History of the financial center

The first exchanges in Wall Street were…slaves ! In fact, when the English took over the place in 1711 and renamed it New York, there wasn’t any financial center in the city ; they named Wall Street as the new financial place, and in fact the city’s slave market. Given the significant role that slavery played in the economics of the thirteen colonies, this quickly established the financial center of gravity in the young city. Mens made fortunes trading slaves on the auction blocks of Wall Street, a practice that would not end for over 100 years.

A few years later, in the late 18th century, NY traders felt the need to concur against the financial center in Philadelphia, the only trading place in US at the time. The result was the Buttonwood Agreement, named for the sycamore (or “buttonwood”) tree on Wall Street under which New York’s traders often met.

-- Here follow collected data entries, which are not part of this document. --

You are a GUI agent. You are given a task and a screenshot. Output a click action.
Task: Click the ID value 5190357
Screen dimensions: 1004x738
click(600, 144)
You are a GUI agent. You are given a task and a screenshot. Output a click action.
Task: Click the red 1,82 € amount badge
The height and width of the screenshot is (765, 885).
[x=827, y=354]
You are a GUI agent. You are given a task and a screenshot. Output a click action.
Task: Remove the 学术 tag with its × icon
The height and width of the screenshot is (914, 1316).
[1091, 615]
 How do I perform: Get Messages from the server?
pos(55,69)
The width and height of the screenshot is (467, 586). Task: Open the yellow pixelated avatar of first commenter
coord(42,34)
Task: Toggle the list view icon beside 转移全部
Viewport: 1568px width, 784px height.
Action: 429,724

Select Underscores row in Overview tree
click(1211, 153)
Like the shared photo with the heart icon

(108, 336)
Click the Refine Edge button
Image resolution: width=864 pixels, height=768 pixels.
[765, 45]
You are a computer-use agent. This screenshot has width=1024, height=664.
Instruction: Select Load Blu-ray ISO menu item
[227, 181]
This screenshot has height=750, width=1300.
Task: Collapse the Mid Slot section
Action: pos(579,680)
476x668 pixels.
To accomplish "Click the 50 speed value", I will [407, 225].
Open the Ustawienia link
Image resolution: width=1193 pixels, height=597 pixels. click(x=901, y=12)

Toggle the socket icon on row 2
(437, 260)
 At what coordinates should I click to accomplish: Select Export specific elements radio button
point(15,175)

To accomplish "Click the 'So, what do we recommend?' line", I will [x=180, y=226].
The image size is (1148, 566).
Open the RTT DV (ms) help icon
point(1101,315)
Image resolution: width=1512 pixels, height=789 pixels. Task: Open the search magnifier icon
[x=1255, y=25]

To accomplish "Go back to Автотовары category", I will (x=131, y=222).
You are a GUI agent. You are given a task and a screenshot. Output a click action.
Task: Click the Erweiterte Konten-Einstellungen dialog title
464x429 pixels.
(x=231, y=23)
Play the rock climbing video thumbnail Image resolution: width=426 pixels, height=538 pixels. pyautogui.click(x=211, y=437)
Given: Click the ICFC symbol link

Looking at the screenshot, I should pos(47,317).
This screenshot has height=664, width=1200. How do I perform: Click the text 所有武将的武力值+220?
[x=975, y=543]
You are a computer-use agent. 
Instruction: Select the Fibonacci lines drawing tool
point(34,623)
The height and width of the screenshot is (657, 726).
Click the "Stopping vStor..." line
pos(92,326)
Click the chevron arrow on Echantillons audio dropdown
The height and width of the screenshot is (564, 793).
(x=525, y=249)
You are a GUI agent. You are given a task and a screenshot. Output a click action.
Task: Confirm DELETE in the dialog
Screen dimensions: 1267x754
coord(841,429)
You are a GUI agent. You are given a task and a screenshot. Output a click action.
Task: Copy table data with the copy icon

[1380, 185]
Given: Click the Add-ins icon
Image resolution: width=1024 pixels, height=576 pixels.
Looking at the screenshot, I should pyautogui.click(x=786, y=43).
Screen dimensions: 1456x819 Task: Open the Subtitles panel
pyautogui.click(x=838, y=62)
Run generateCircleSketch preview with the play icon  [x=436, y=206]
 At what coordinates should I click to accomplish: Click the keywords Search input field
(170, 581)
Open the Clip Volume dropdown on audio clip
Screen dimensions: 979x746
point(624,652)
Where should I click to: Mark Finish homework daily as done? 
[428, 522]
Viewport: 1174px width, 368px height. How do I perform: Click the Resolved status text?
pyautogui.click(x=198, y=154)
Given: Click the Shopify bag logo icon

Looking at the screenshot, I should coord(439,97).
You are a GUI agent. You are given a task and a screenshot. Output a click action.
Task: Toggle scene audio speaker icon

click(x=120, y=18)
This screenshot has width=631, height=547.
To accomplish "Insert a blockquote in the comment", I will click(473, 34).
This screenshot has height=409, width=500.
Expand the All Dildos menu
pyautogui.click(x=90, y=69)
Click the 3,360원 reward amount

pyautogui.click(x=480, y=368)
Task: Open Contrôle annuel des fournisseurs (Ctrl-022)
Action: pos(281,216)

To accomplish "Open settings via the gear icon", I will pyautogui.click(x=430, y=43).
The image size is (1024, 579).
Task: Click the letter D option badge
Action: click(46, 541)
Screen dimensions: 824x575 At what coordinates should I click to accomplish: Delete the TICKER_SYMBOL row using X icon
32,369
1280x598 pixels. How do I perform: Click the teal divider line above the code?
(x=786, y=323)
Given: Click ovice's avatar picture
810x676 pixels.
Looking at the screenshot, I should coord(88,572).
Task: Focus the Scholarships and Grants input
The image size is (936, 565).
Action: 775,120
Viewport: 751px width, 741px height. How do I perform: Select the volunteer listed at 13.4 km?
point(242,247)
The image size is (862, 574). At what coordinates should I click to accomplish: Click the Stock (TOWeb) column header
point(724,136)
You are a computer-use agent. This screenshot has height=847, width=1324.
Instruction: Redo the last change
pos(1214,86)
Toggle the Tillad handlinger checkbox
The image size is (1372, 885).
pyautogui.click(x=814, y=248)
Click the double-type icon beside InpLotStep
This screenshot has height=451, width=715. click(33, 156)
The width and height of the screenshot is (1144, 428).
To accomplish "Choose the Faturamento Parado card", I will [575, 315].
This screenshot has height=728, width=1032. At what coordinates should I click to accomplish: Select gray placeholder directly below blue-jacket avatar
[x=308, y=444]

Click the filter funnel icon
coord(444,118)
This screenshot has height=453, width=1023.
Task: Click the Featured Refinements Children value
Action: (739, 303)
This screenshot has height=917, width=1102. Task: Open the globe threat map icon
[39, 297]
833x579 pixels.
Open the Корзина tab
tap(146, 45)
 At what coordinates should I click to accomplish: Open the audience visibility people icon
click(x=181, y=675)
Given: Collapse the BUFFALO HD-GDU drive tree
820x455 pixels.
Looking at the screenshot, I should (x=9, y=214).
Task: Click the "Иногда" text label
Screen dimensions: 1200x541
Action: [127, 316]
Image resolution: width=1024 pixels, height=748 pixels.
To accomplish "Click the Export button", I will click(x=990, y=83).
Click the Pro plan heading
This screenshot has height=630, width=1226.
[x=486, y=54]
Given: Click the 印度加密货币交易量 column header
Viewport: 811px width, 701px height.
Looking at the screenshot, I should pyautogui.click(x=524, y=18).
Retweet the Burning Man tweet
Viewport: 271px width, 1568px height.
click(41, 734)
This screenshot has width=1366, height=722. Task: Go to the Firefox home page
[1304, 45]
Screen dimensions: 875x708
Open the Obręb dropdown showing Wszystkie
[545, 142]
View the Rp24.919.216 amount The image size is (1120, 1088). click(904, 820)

They set up shop under this tree in good weather (in bad weather, they used a local coffee shop, then a rented space), to trade only with each other and for a 0.25% commission. The men conducted the business of the day in tails and top hats; new members had to be voted in by existing ones, and a fee was charged for the right to sit at the table.

But Wall Street was rocked almost immediately by a scandal. William Duer, an early investor in the Bank of New York founded the year behind, and a well-known figure in society circles, found himself sentenced to debtor's prison after many of his curbside stock trades, funded on borrowed money, failed. Right after, maintaining the bank became a main problem as his assets were missing.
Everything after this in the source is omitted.